The Walter group investigates transcriptional (RNA-Seq) and epigenetic changes at cellular and organismal levels and develops and uses NGS-based methods with a focus on DNA methylation (WGBS, RRBS, Hairpin-BS, Ox-BS) and chromatin analysis (NOME-Seq, ATAC-Seq, and ChIP-Seq). The lab has its own sequencing unit (HiSeq2500, Mi-Seq, Nextseq-500) and develops bioinformatics methods for data analysis. Additionally, the group is an associated partner in the West German Sequencing Center of the DFG. Complementary to NGS, the group uses the Illumina 850K bead array technology for extensive EWAS studies.

Core questions of NGS/array-based research are:

- How are genomes epigenetically programmed during development and differentiation?
- How variable are these events at the single-cell level?
- Which enzymatic processes control epigenetic dynamics and inheritance?
- What specific epigenetic changes are found in diseased cells, and can they be used for personalized diagnostics?

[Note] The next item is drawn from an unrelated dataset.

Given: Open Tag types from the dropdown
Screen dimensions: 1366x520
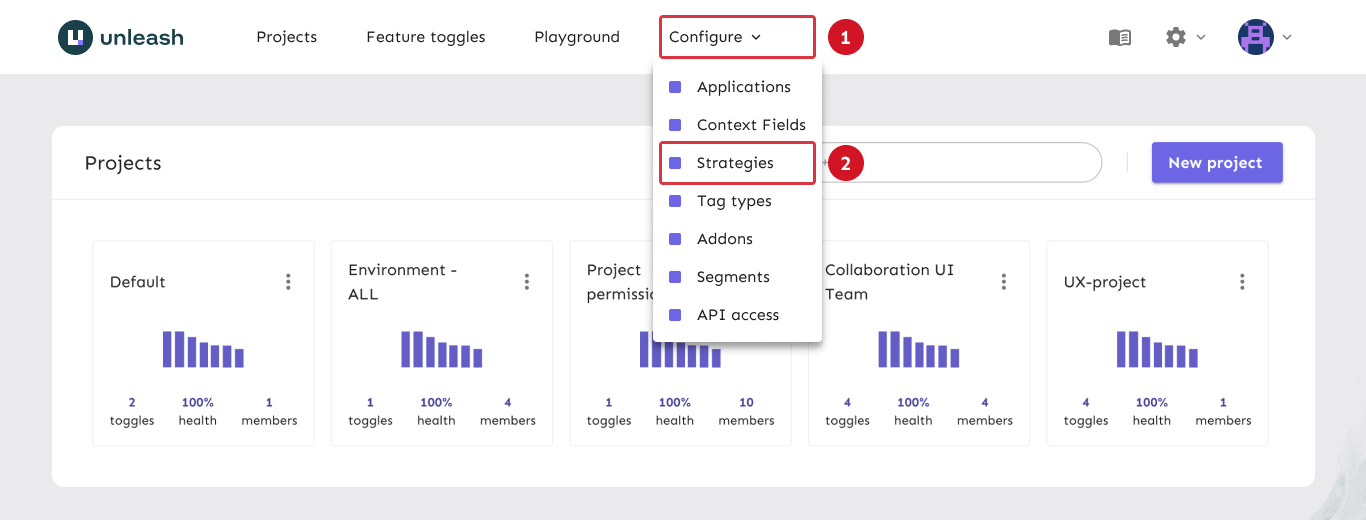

DNA methylation is an epigenetic modification of certain cytosine bases in the genome. Each human celltype has its own pattern of methylated cytosine bases in the genome. DNA methylation can also be further modified by oxidation. The various forms and distributions of DNA methylation control cell-specific chromatin structures and the expression of genes. Therefore, DNA methylation represents a lasting epigenetic memory of cells.

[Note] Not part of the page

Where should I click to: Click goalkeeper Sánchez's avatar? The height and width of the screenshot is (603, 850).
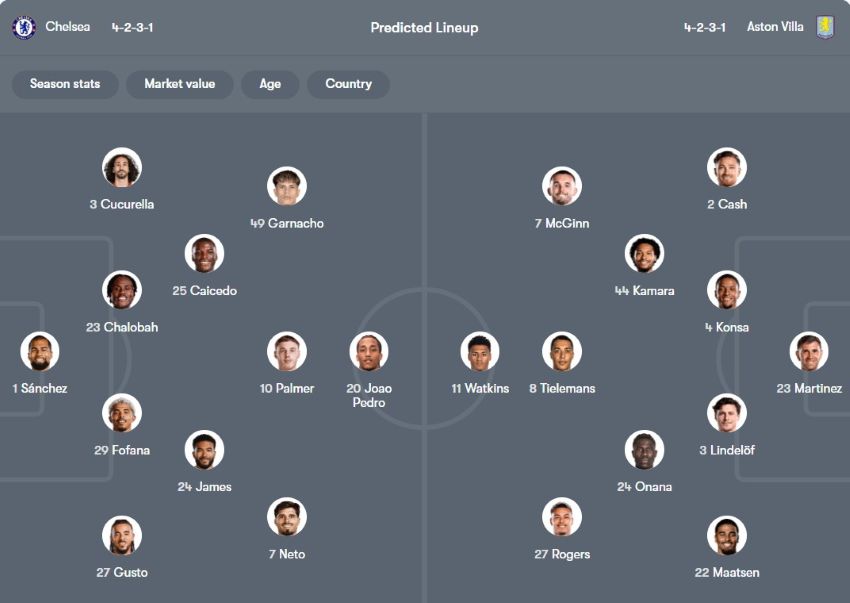40,352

The ordered distribution of DNA methylation in the genome of differentiating cells is essential for proper development. Changes in DNA methylation patterns and mutations in enzymes that set, further modify, recognize, "read," or remove DNA methylation are involved in the development of various human diseases. The causes of these misregulations are currently under intensive investigation.